The Securities and Exchange Commission is going to examine transaction fees.
After much debate in the Division of Trading and Markets and in response to multiple calls asking for how transaction fees affect best execution, the SEC has announced a proposed rule, 610T, under Regulation NMS to conduct a transaction fee pilot for NMS stocks to study the effects that transaction-based fees and rebates, and changes to those fees and rebates, may have on order routing behavior, execution quality, and market quality.
The vote to approve the pilot program was unanimous.
This access fee pilot program, which was first floated back in mid-2016 by SEC anointed market experts, requires all public exchanges to test capping fees lower than their current levels across different buckets of stocks. This would reduce the amount any exchange would be able to pay out as a rebate. One of the pilot buckets wouldnt allow the payment of rebates at all.
In test group 1 shares, rebates and linked pricing will be prohibited.
In test groups 2 and 3 caps of $0.0015 and $0.0005 for removing or providing displayed liquidity will be imposed.

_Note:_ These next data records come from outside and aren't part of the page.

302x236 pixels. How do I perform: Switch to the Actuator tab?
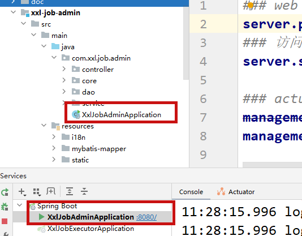coord(236,192)
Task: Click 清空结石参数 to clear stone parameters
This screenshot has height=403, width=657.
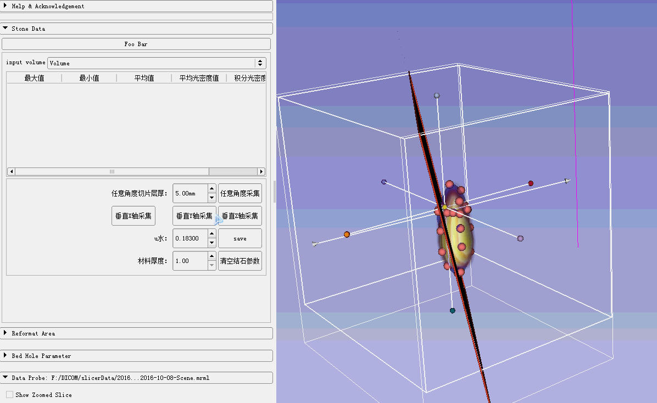Action: [240, 261]
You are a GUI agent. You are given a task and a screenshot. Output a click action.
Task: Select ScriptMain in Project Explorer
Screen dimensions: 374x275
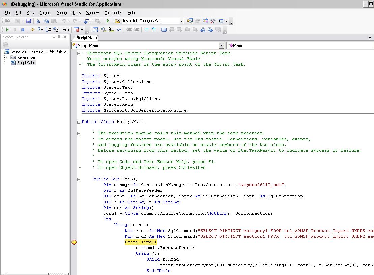[26, 63]

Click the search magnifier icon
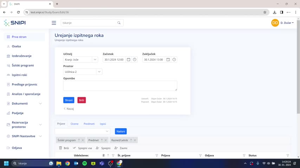119,23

The pilot would apply to all NMS stocks of any market capitalization and would include all equities exchanges, including taker-maker exchanges.The pilot would last for up to two years with an automatic sunset at one year.
The transaction-fee pilot should give the Commission significantly more robust data than we have now to assess how fees and rebates affect order routing, execution quality, and market depth, SEC Commissioner Robert Jackson said in a published statement.
More details are to follow, according to the SEC.
Bill Harts, veteran market structure commentator observed that the SEC fee pilot “seems” to exempt dark trading from the fee caps and rebates.
“This should help markets that don’t have much lit liquidity and ATSs, but could harm price discovery,” Harts said in a Tweet.